Flood insurance tips for Florida homeowners

Flood insurance in Florida is fairly affordable compared to other types of coverage, with 42 percent of policies in force as of 2022 costing under $1,000 per year, according to FEMA. Though expensive homes in particularly high-risk areas may raise the average cost of flood insurance in Florida, the overall average is $2,213 per year.

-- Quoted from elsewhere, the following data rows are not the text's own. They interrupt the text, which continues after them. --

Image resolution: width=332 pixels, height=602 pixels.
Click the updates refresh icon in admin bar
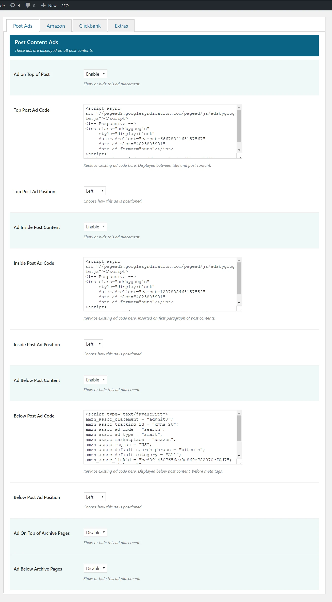pyautogui.click(x=13, y=5)
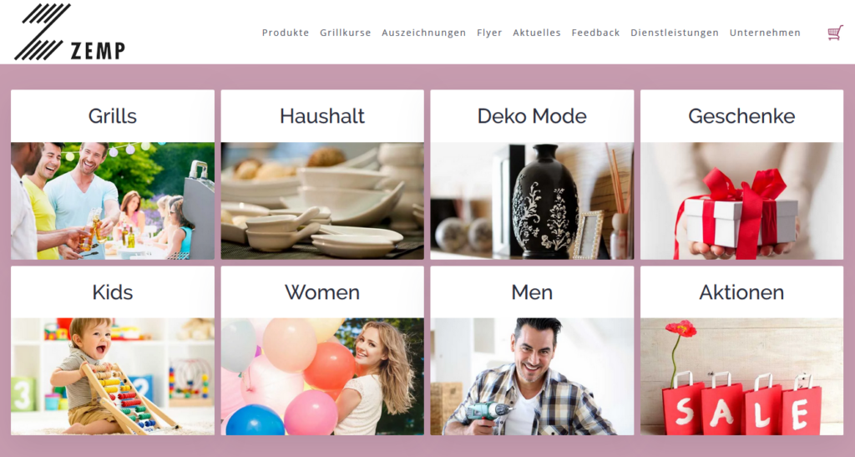Choose the Women image with balloons
Image resolution: width=855 pixels, height=457 pixels.
coord(322,376)
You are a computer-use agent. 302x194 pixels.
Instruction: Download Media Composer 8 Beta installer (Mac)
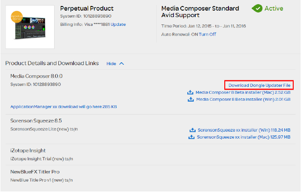[243, 92]
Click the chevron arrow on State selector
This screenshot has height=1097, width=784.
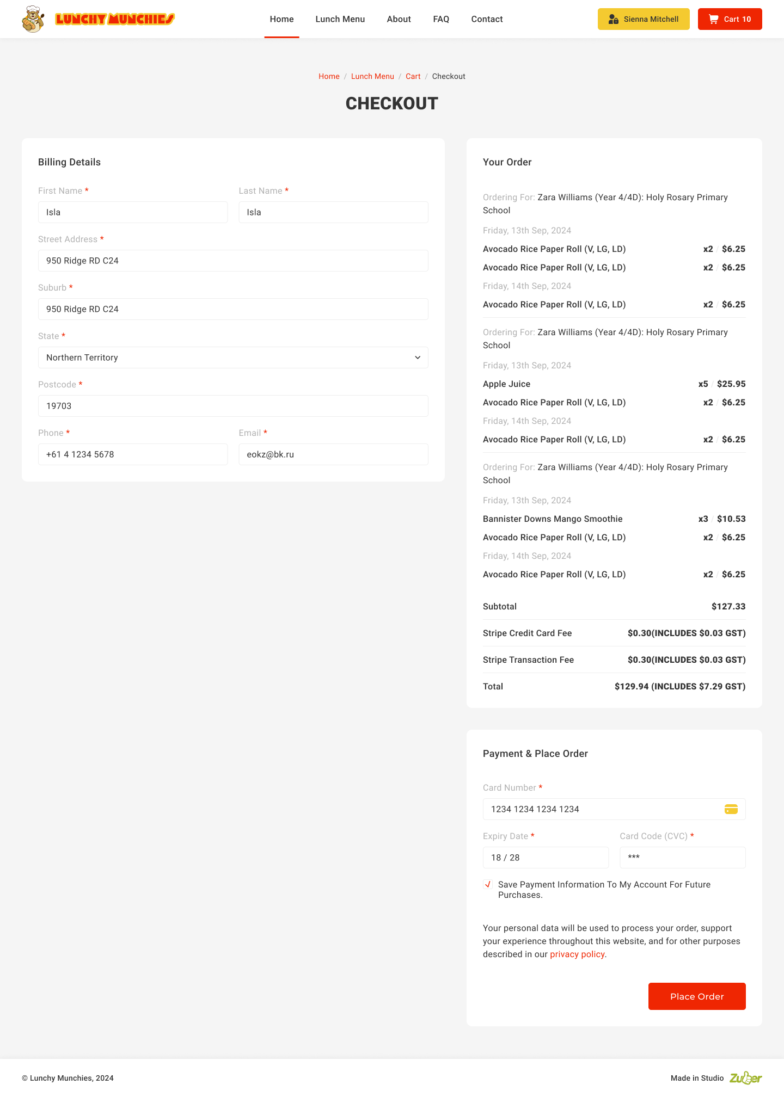point(418,358)
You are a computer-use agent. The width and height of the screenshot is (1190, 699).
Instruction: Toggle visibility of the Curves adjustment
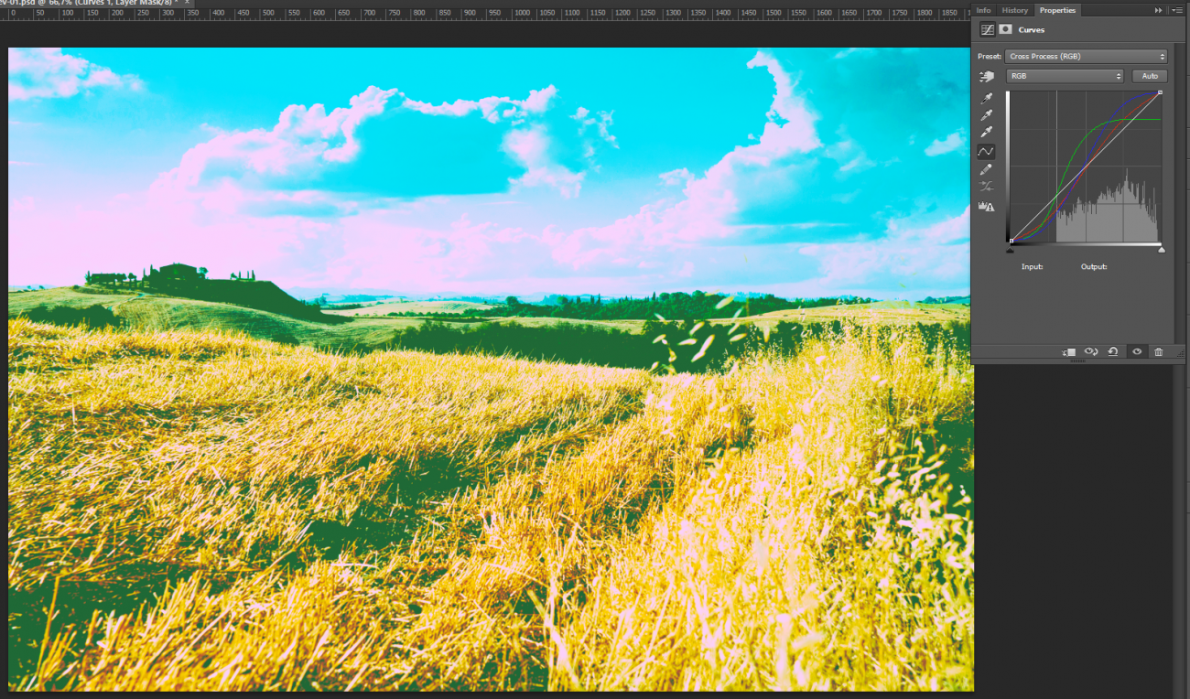pos(1137,350)
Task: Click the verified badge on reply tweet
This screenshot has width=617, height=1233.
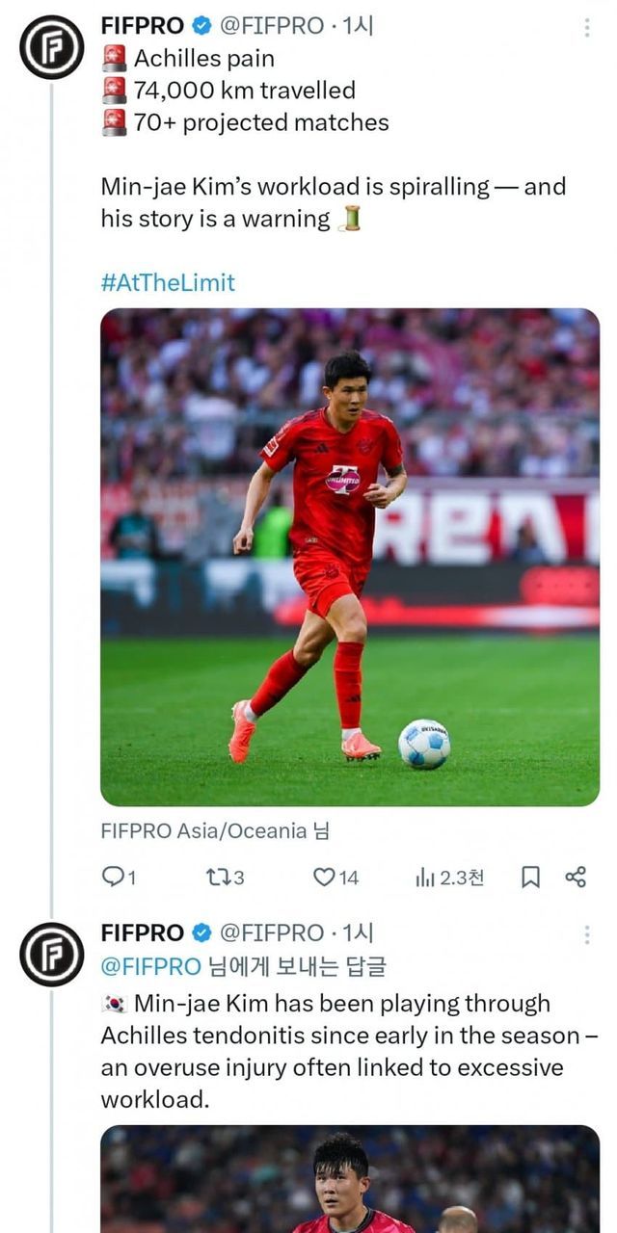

You can get flood insurance directly through FEMA or through a private insurer. It’s typically paid in full and purchased as lender-required coverage when you set up your mortgage. To get started, consider the following steps:

  • Check if your community participates in the NFIP: To purchase flood insurance through the NFIP, you must live in a participating community. The NFIP maintains a current list of participating communities in Florida.
  • Talk to your insurance agent: If you don’t live in a participating community, you’ll have to purchase flood insurance through a private insurer. Ask your agent about options.
  • Take steps to lower your flood risk: Whether or not you’re eligible to purchase flood insurance, retrofitting your home with flood protection measures can help to reduce your flood risk.
  • Ask about elevation certificates: While they’re no longer required in order to purchase flood insurance under FEMA’s Risk Rating 2.0 system, elevation certificates can lower the cost of flood coverage for homeowners. Check with your local floodplain manager to see if one’s already on file, and hire a professional to create one if not.

Bottom line

Although flood insurance is optional for most, this coverage can offer formidable financial protection against one of the most costly losses you can experience. Facing a flood without flood insurance means you may have to rely on disaster assistance and the kindness of volunteers to rebuild your life since even the best home insurance coverage excludes flood damage in most cases. While these programs are invaluable, you could still find yourself with a hefty amount of debt.

Perhaps most importantly, don’t wait until a storm is headed your way to consider flood insurance — by that time, it may be too late. You might think it a far-flung possibility, but the data shows: no matter where you live, you’re likely at risk for flooding.